#### WHAT YOU WILL DO:
Copy every line from the records below that holds the word "label".

#### Stored records:
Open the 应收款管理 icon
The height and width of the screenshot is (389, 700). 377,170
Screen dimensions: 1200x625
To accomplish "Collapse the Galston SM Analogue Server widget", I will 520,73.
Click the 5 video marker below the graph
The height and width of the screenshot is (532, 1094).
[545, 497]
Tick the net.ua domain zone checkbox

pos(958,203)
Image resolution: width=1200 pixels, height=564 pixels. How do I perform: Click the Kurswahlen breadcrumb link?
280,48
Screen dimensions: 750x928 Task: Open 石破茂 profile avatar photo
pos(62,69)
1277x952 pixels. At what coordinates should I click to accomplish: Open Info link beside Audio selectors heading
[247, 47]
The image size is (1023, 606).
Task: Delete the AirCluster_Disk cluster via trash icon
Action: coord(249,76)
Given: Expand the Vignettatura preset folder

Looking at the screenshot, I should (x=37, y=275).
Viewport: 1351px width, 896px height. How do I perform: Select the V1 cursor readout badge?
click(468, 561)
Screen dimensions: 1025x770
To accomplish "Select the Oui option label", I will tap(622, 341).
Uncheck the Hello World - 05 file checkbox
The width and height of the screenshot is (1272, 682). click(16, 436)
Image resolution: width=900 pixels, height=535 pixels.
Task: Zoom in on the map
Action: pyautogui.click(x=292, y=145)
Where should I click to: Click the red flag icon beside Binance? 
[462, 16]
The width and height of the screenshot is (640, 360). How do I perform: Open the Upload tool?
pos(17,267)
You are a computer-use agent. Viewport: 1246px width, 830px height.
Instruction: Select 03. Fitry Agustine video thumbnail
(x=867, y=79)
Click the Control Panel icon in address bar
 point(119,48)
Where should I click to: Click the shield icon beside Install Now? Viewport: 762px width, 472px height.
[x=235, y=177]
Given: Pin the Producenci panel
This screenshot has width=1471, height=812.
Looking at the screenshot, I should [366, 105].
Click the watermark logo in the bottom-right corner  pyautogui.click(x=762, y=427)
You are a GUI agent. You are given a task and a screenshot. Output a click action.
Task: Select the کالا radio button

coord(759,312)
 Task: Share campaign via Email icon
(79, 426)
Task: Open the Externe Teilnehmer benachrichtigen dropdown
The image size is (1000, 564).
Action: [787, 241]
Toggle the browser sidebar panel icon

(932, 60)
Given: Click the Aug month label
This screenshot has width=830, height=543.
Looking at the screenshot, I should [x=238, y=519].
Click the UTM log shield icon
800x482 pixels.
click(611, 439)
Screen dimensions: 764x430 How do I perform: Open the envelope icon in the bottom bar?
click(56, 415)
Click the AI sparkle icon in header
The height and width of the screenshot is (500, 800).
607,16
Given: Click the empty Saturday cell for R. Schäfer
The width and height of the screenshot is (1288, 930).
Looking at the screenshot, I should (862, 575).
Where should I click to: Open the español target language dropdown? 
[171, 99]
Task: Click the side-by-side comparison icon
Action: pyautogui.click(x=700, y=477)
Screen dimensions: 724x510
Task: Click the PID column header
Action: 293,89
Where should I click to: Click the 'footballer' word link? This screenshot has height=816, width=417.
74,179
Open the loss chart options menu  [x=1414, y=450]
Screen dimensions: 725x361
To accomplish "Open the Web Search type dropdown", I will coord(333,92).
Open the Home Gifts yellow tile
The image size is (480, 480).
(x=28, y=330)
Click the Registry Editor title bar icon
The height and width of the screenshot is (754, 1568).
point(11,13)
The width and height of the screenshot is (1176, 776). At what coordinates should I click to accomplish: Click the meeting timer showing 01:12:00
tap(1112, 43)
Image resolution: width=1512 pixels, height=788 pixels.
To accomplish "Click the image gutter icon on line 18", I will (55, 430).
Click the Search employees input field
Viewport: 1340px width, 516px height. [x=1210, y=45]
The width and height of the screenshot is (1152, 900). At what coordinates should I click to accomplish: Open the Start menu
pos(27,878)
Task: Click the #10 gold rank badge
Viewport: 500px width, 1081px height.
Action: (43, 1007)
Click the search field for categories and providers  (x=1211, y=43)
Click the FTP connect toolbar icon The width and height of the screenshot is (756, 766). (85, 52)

#### ANSWER SPACE:
To accomplish "Select the Oui option label", I will tap(622, 341).
Given: Click the Aug month label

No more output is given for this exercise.